--- GOAL OF THE EXERCISE ---
Copy the stretch of rows word for word, from the start of the rows through the line that contains "(161, 403).". Leave the pictures out of your answer.

--- GIVEN RECORDS ---
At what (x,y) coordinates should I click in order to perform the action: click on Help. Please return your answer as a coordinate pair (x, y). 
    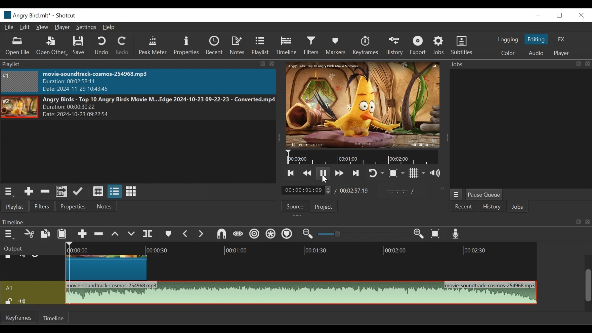
    Looking at the image, I should click on (108, 27).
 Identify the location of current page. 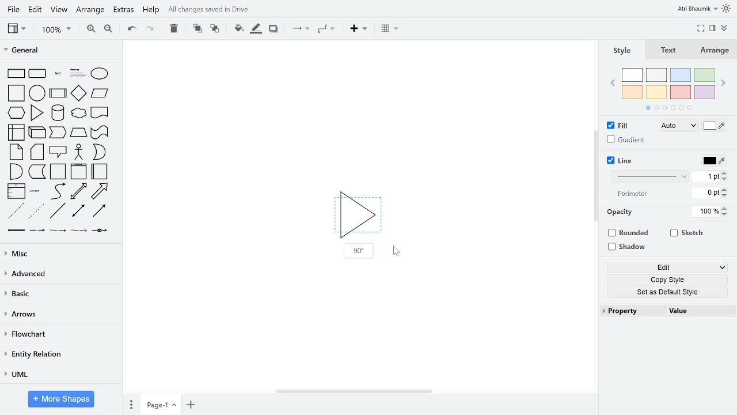
(161, 403).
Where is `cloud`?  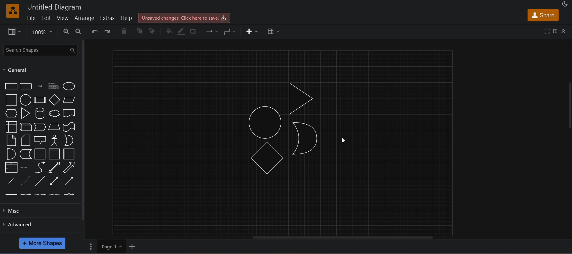 cloud is located at coordinates (53, 114).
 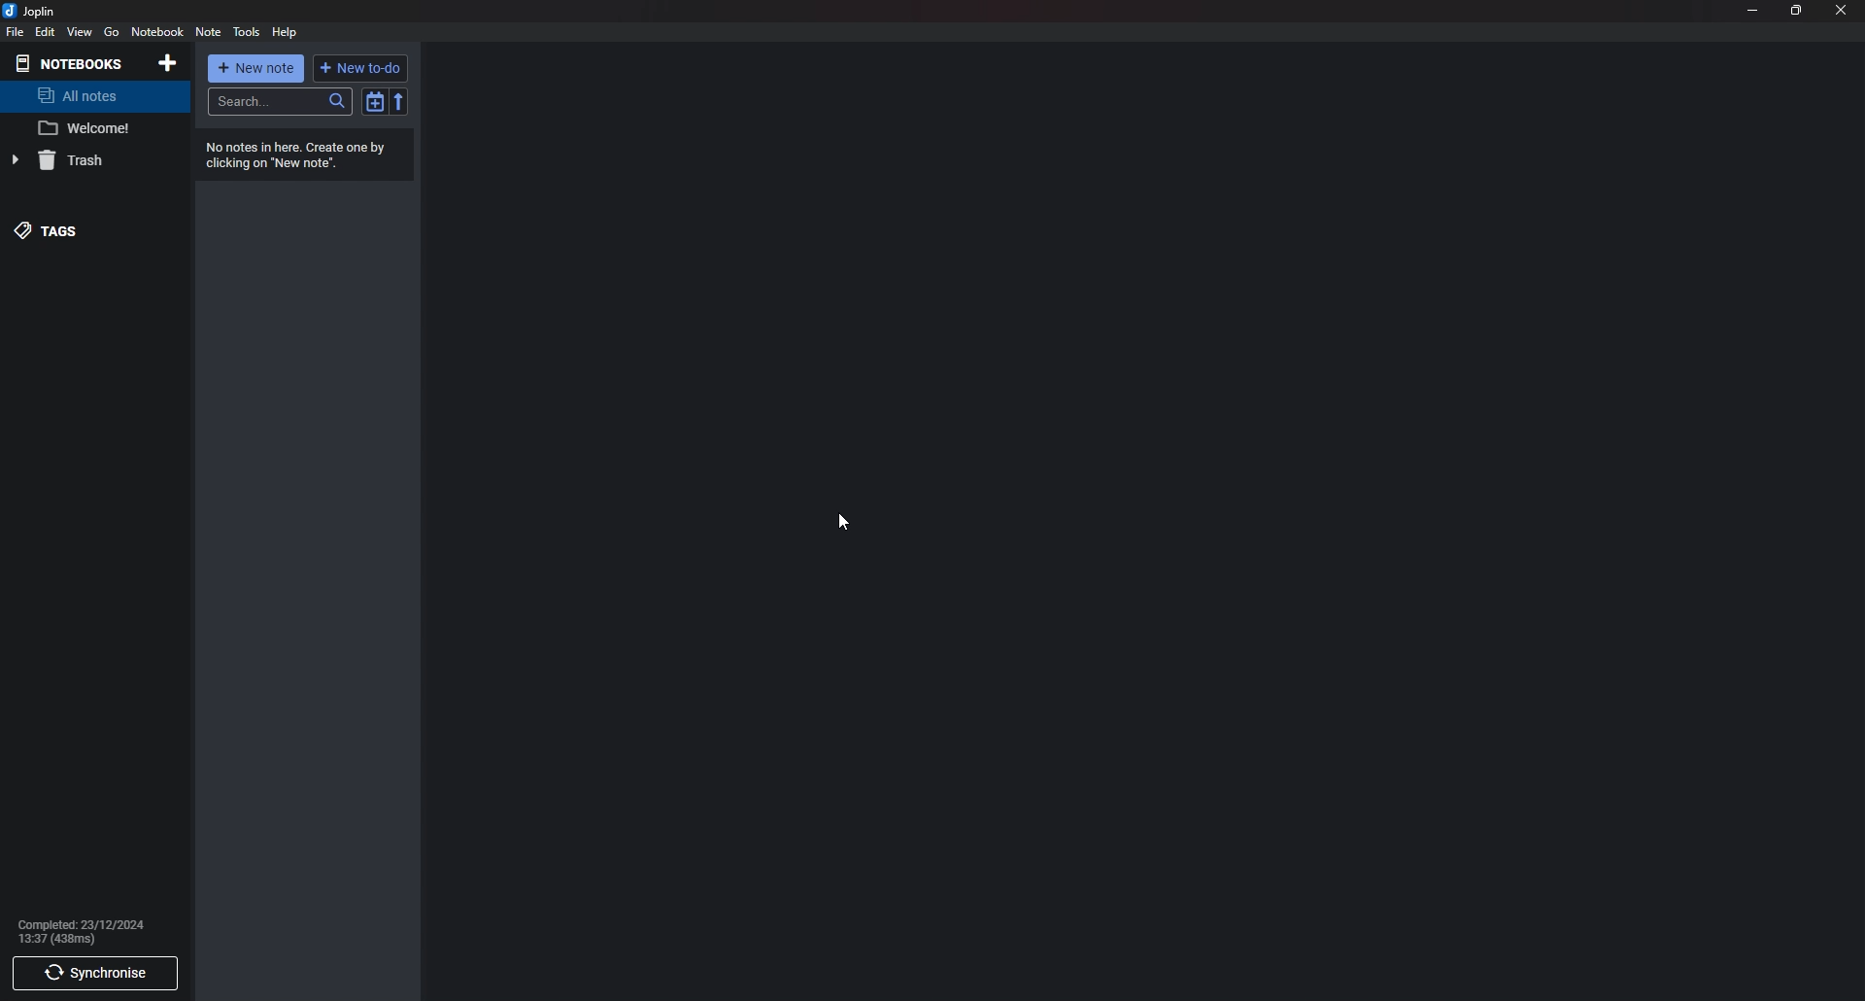 What do you see at coordinates (94, 97) in the screenshot?
I see `All notes` at bounding box center [94, 97].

--- COMPLETE OUTPUT ---
At what (x,y) coordinates should I click in order to perform the action: click on Help. Please return your answer as a coordinate pair (x, y). 
    Looking at the image, I should click on (108, 27).
 Identify the location of current page. 
(161, 403).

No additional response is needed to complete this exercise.